The Diviners by Libba Bray and narrated by January LaVoy
With stories told from an ensemble of characters. Evie O’Neill is the main focus of this epic sized new story from Libba Bray. Set in a historical 1920’s New York City, with a paranormal twist.
January LaVoy’s narration is sweet and she handled the tension really well, but there is something a little too plummy about her voice that keeps me at a distance. I felt that this book – which takes place in the world of flappers and mysterious happenings in 1920s New York – should have had a narrator whose voice was younger and a little rawer.
Dodger by Terry Pratchett and narrated by Stephen Briggs
I know Pratchett to be a clever, quick teller of tales, and go into his novels expecting a romp both silly and smart. And Dodger is a superb character. I want to live in a world where I can encounter Dodgers at the most unexpected and delightful times.

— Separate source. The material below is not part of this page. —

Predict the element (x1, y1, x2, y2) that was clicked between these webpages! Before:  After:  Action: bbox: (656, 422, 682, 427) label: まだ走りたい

Enchanted by Alethea Kontis and narrated by Katherine Kellgren
Oh, Sunday! Such a classic misunderstood youngest sibling with a secret. She’s the 7th daughter of a 7th daughter in a kingdom where magic is fairly commonplace, so really she shouldn’t need to pour out her troubles to the frog at her local fairy well to make herself feel better. Nevertheless, Sunday does end up sharing her diary with Grumble the talking frog, who they both know is enchanted, but who doesn’t change when Sunday kisses him. Until, one day, he does, but she doesn’t know it.
The Fault in Our Stars by John Green and narrated by Kate Rudd
The Fault In Our Stars is a gorgeous, emotion-packed, wry, deep, fun book. About kids with cancer.
Kate Rudd sounds the way I imagined the characters to sound, and expertly handles different ages, genders and accents. Though her interpretation of Hazel and Augustus was spot on, it was also a treat to hear her rendition of Peter Van Houten, and the Dutch accent of his assistant. Rudd puts a lot of emotion and heart into her narration, and the joys as well as the pain were felt even more than in the print edition. The sad parts of the book felt sadder listening to the audiobook, perhaps because I knew what to expect. At the end of the audiobook John Green talks about the book, so that was a nice surprise. I think this is a great starter audiobook for readers that want to try out the audiobook experience, even/especially if you’ve already read the book. I really enjoyed revisiting this book and appreciate it even more.
Inheritance by Christopher Paolini and narrated by Gerard Doyle
It’s not Gerard Doyle’s fault – I’ve enjoyed his narration of the Eragon series, he’s great with tension and emotion and all the funny names involved. But this book didn’t need to be 31 hours long.